- Born: January 13, 1950 (age 76)
- Education: College of William & Mary (BA) Florida State University (JD)
- Occupations: Political consultant, higher education official
- Employer(s): Trammell & Company
- Title: Rector of the College of William & Mary
- Predecessor: Henry C. Wolf
- Successor: Todd Stottlemyer
- Political party: Democratic
- Spouse: Stuart Serkin (2013–present)

= Jeffrey Trammell =

Lobbyist and communications and public affairs consultant

Jeffrey Bevis Trammell (born January 13, 1950) is an American public affairs consultant and higher education official. He has served as an advisor to U.S. presidential candidates and as Rector of the College of William & Mary.

==Early life==
Trammell is originally from Blountstown, Florida, where he was a standout athlete, leading his basketball team to the state championship and being named High School All-American. He attended the College of William & Mary on a basketball scholarship. He served as captain of the men's basketball team, and as a junior in 1971–72 he was named to the all-Southern Conference second team. Trammell graduated in 1973 with a BA in history, then received his J.D. from Florida State University in 1976.

==Career==
Trammell served on the staff of the United States House of Representatives and United States Senate. Over the course of his career, Trammell has worked on the presidential campaigns of Al Gore, John Kerry and Hillary Clinton. In 2001, he founded Trammell & Company, a Washington, D.C.–based public affairs firm, having previously been senior managing director for Hill & Knowlton. Along with Congressman Barney Frank and attorney Chad S. Johnson, he helped found the National Stonewall Democrats. He chaired the Gay and Lesbian Victory Fund and served on the boards of the Human Rights Campaign and the U.S. Holocaust Memorial Museum's Gay and Lesbian Victims Remembrance Project.

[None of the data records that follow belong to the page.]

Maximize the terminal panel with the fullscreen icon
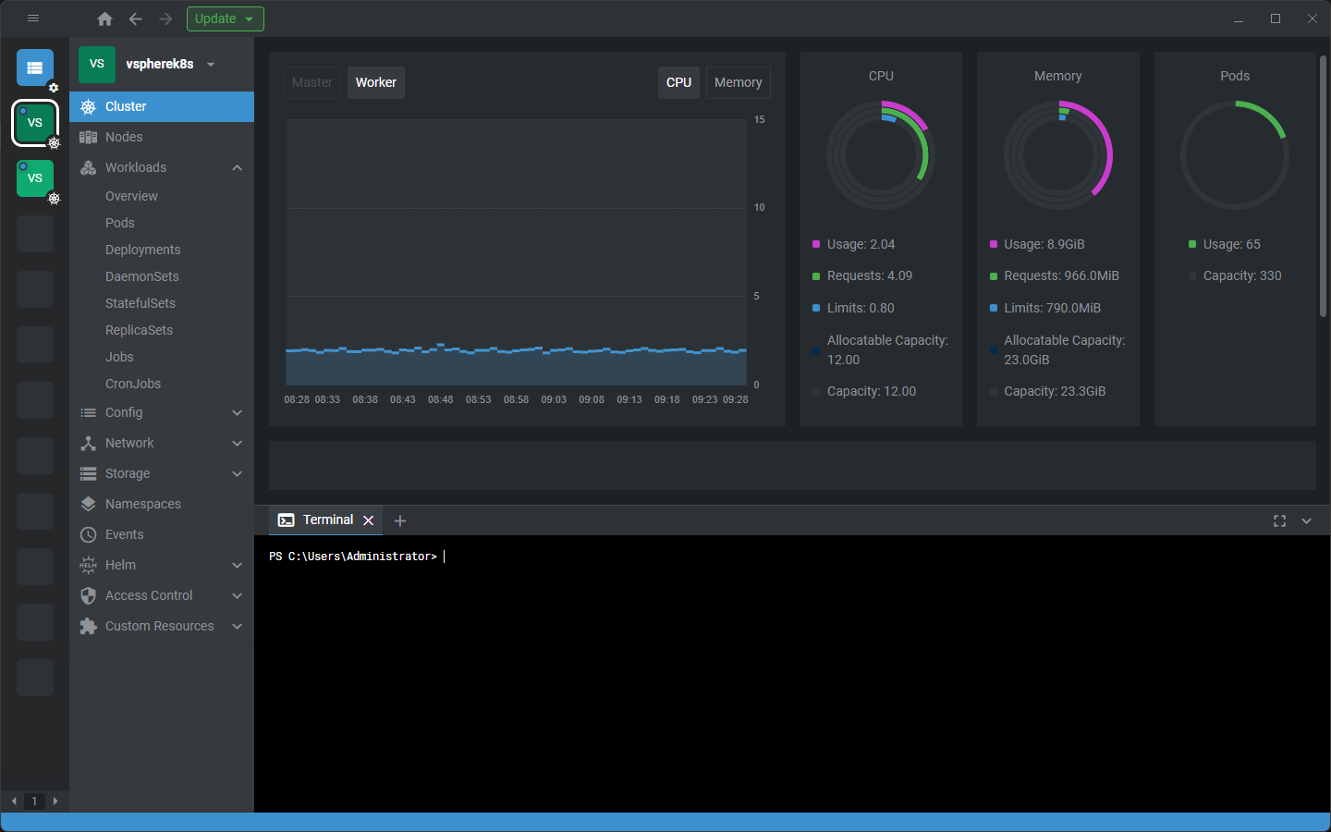 click(1279, 521)
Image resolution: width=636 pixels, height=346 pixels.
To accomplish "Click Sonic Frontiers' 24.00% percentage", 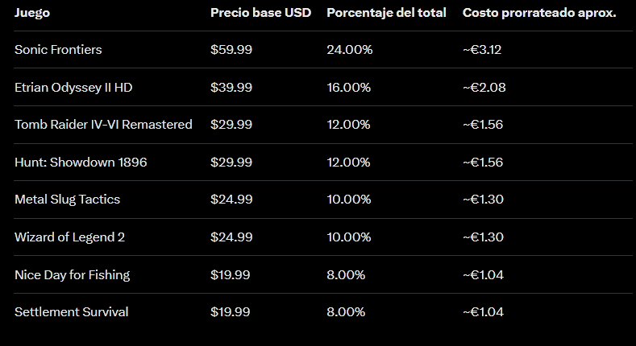I will (349, 50).
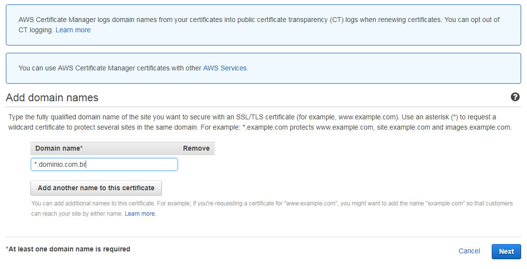This screenshot has width=527, height=269.
Task: Cancel the certificate request
Action: (469, 251)
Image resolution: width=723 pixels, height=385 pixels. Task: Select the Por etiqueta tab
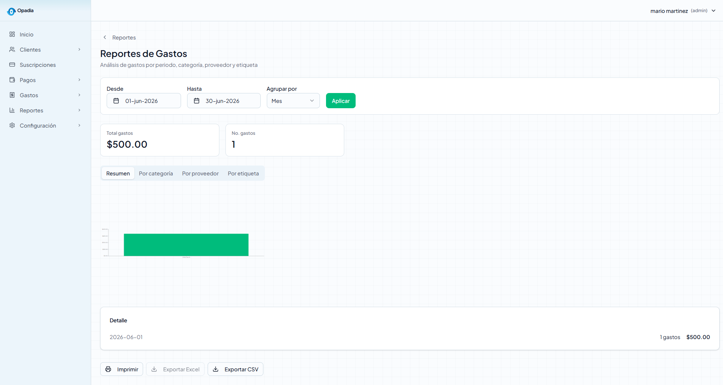243,173
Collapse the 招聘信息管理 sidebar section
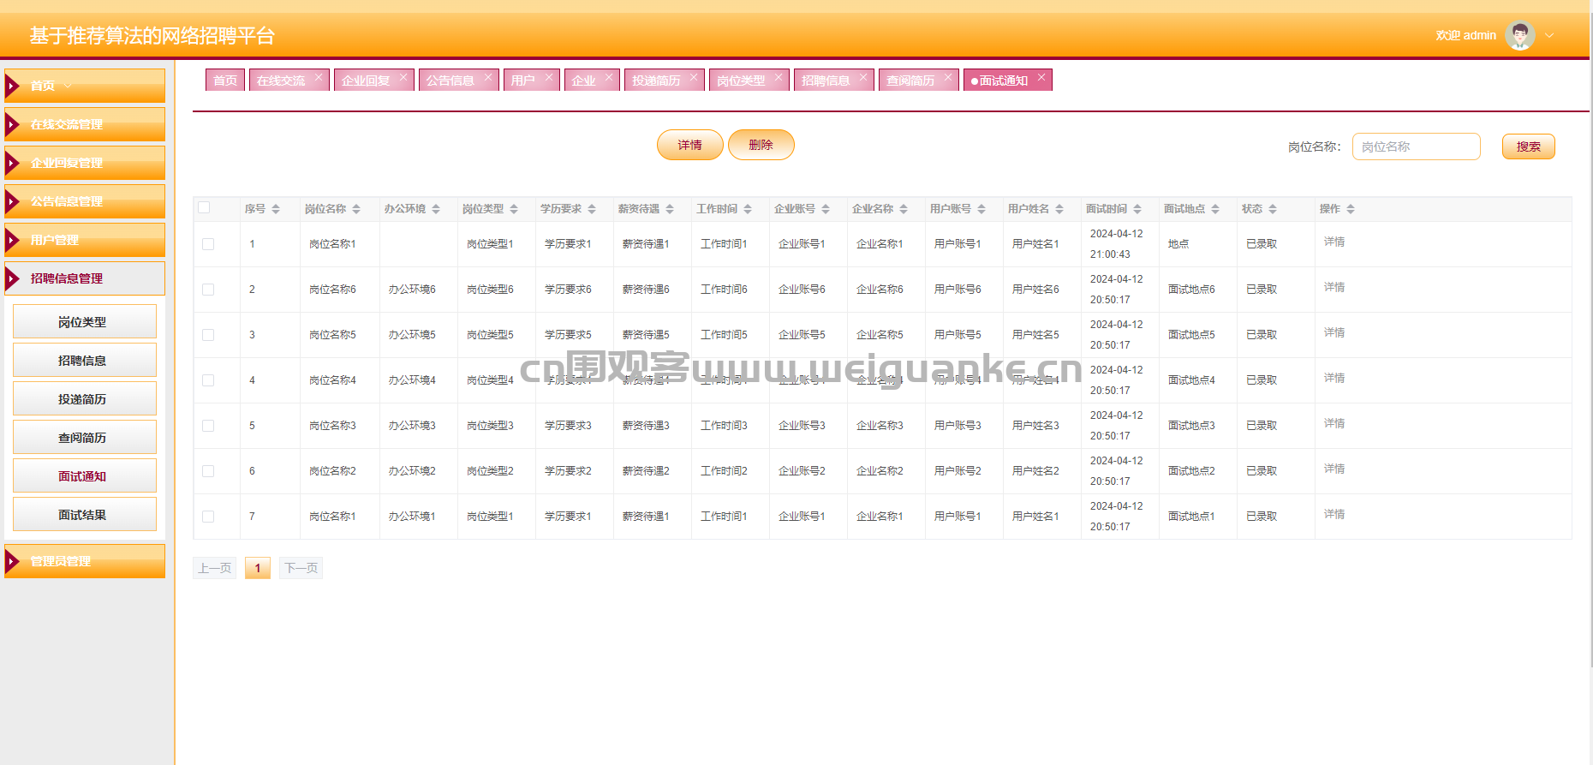 (x=85, y=278)
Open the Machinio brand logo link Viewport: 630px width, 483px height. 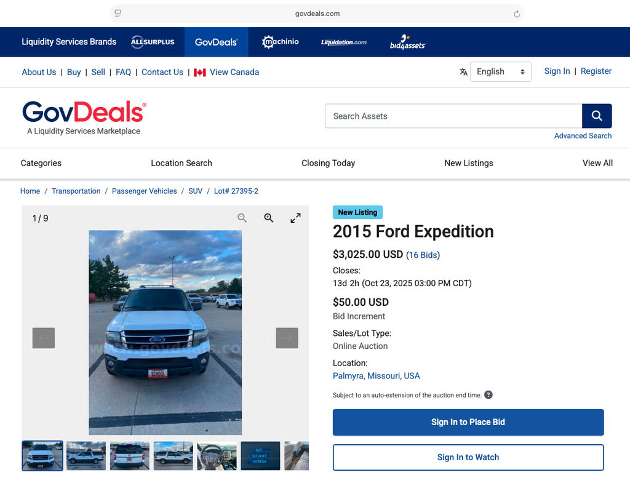click(281, 42)
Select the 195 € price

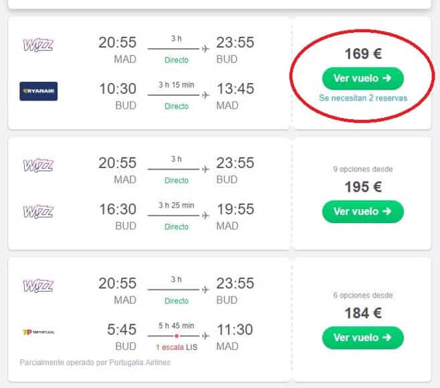click(363, 187)
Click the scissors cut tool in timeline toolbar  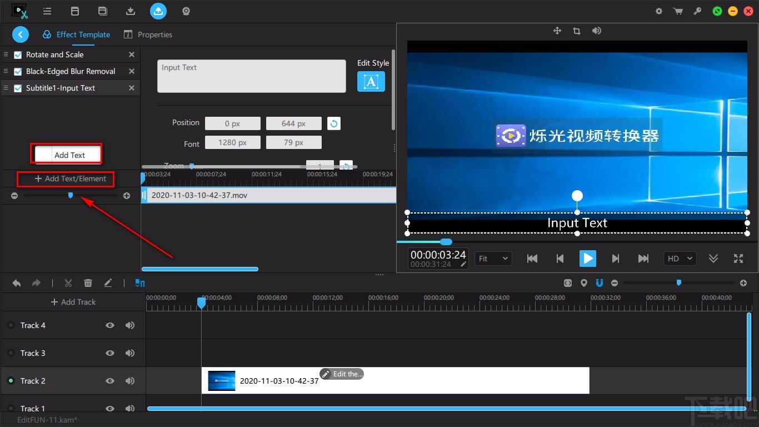point(68,283)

From 2011 to 2013, Trammell served as the Rector (Chair) of the Board of Visitors of the College of William & Mary. He was initially appointed to the board in 2005 by Mark Warner and reappointed in 2009 by Tim Kaine. He was the first openly gay board chair of a major public university in the country. As rector, Trammell led a reinvention of the university's financial model, called The William & Mary Promise, to protect its longterm future. He also was outspoken in his efforts to persuade the Virginia government to allow the state's public universities to provide benefits to same-sex partners of employees.

He served on the Virginia Commission on Higher Education Board Appointments, the board of trustees of the Association of Governing Boards of Colleges and Universities and on the board of advisors of the Institute of Human Virology of the University of Maryland Medical School. He also chairs the board of the Harriman Fellows which provides embassy internships for promising U.S. students of international diplomacy. He is on the editorial board of Trusteeship magazine, where he has published articles on the value of liberal arts and the challenges of LGBT diversity.

==Personal life==
Trammell is the great-nephew of Park Trammell, a Florida politician who served as governor and US senator. He married Stuart Serkin, whom he met in 1977 while taking the Florida bar examination, on October 29, 2013, at the United States Supreme Court. Former Supreme Court Justice Sandra Day O'Connor presided over his wedding. It is believed to be the second same-sex marriage performed in the Supreme Court building.